LLM (like GPT-3, the backbone of ChatGPT) are deep learning algorithms trained on an enormous amount of text data such that they can learn patterns and relationships in language, resulting in the ability to produce language as an output. It’s easy to be inspired while interacting with ChatGPT; it converses fluently and charismatically unlike anything most of us have ever used before. A natural progression would be to try to use it as you would any intelligent agent with seemingly endless memory, knowledge, and speed. We argue, however, that a deeper understanding of its strengths, and more importantly its weaknesses, is of paramount importance prior to implementation in a clinical setting.

GPT-3 was trained on 45 TB of text data including unmoderated content on public websites such as Wikipedia and Reddit [4]. We often advise patients not to go to the internet to make sense of their symptoms—but this is exactly what ChatGPT does. One could perhaps consider a non-LLM-based deep learning classifier trained on hundreds of thousands of human-triaged patient presentations to be an adequate starting point for this type of triage assessment. However, this still removes the important human element of looking at the patient and the ability to interpret a patient’s complaint which is so important in triage.

The ethics of using ChatGPT in healthcare are complicated [5]. ChatGPT may inherit the biases of its training data; studies have enumerated multiple instances of ChatGPT demonstrating gender, racial, political, and religious biases. Furthermore, ChatGPT has a problem with lies or the more common euphemism “hallucinations.” It confidently reports made-up scientific facts, and when asked where the knowledge came from, confidently makes up references.

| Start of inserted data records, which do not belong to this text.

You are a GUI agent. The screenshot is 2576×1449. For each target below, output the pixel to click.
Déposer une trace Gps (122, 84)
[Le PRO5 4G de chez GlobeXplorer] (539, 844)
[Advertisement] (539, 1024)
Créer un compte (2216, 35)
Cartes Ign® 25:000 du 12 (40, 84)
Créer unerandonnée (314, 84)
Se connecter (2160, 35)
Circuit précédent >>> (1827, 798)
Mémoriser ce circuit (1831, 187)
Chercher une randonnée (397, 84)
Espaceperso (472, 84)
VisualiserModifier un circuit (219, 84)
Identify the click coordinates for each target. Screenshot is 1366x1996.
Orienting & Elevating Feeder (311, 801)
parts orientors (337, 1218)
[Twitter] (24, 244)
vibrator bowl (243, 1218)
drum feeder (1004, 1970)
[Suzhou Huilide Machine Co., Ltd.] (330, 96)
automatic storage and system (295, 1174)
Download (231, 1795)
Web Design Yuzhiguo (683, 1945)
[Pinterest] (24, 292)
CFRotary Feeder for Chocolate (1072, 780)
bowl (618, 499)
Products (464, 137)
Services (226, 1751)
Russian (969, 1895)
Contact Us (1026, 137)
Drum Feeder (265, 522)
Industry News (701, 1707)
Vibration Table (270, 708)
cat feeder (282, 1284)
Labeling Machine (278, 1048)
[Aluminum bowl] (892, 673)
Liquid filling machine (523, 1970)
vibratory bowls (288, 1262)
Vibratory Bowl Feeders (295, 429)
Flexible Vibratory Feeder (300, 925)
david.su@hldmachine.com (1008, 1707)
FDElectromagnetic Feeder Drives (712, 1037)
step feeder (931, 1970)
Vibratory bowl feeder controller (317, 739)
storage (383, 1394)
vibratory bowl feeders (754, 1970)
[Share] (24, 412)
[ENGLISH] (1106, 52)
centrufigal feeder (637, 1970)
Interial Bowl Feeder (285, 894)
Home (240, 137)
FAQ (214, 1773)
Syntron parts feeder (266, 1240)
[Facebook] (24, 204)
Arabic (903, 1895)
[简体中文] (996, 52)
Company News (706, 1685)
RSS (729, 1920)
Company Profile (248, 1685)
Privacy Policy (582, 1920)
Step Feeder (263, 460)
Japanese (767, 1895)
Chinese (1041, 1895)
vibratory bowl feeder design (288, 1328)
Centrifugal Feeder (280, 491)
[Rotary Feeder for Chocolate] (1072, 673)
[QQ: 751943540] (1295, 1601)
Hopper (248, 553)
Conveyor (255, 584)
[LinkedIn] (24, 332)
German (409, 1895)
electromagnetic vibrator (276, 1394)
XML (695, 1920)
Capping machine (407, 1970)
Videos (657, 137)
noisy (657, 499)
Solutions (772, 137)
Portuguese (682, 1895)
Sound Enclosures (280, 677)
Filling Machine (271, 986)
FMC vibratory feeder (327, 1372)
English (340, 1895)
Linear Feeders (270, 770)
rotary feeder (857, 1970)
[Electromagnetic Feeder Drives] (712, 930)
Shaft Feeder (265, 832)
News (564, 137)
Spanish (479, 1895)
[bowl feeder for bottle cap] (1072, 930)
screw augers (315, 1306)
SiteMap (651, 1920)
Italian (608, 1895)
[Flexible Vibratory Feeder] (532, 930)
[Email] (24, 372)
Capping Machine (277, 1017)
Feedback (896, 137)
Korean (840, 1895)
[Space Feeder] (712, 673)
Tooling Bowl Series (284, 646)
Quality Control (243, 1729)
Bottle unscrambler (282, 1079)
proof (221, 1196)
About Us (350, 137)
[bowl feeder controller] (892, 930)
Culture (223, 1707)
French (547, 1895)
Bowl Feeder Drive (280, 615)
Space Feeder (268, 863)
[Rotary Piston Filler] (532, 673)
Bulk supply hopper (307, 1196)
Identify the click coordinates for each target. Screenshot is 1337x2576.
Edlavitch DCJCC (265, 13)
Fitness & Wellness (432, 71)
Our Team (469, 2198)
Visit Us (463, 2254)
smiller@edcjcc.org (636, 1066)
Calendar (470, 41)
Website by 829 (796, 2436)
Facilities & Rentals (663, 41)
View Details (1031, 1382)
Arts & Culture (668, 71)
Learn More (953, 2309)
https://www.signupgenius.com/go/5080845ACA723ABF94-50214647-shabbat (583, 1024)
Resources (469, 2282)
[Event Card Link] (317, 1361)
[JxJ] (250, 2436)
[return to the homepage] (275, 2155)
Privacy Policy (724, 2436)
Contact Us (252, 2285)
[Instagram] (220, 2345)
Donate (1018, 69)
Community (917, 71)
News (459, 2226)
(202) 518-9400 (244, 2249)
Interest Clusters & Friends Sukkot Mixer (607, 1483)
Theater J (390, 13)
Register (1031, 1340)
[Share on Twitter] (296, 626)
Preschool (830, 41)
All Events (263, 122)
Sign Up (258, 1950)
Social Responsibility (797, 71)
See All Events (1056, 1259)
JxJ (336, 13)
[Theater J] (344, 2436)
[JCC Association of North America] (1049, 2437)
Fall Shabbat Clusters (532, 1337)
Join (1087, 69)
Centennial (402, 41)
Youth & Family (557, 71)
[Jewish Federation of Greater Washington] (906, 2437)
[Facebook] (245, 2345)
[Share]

Even when it does faithfully reproduce facts from its training data, these may be incorrect or outdated given the wide range of unverified sources used to train the model. Finally, LLMs are often referred to as “black boxes” because their decision-making process is not transparent. This makes interpreting their responses difficult and also makes it more difficult for researchers to retrain and correct them.

We expect that LLM and other AI technologies will evolve rapidly and that with this, areas for future research or use of LLM in the ED will expand. Perhaps, for now, the best use for LLM does not lie in using it to replace the parts of emergency medicine that require the human element but rather leveraging it to support patients and health care providers operating within the ED. For example, when a patient is discharged from the ED, they may be given verbal or written discharge instructions. Verbal discharge instructions have been well established as insufficient, and the variability of health literacy in our patient population may require individual curation of written documentation. As such, LLM may have the ability to assist in this capacity and optimize discharges. Furthermore, LLM may have used to reduce the burden of administrative tasks. Documentation is an obvious target, so the question naturally becomes “could LLM function as a scribe during patient interviews?” Beyond this, one must ask if LLM could be used to help in communicating with other physicians. Could it scan individual charts to create consultation requests, or even reports to be sent back to primary care providers? Ultimately, the possibilities and potential of where LLM could take us are vast and, if realized and appropriately used, could result in benefits for all end-users of the ED.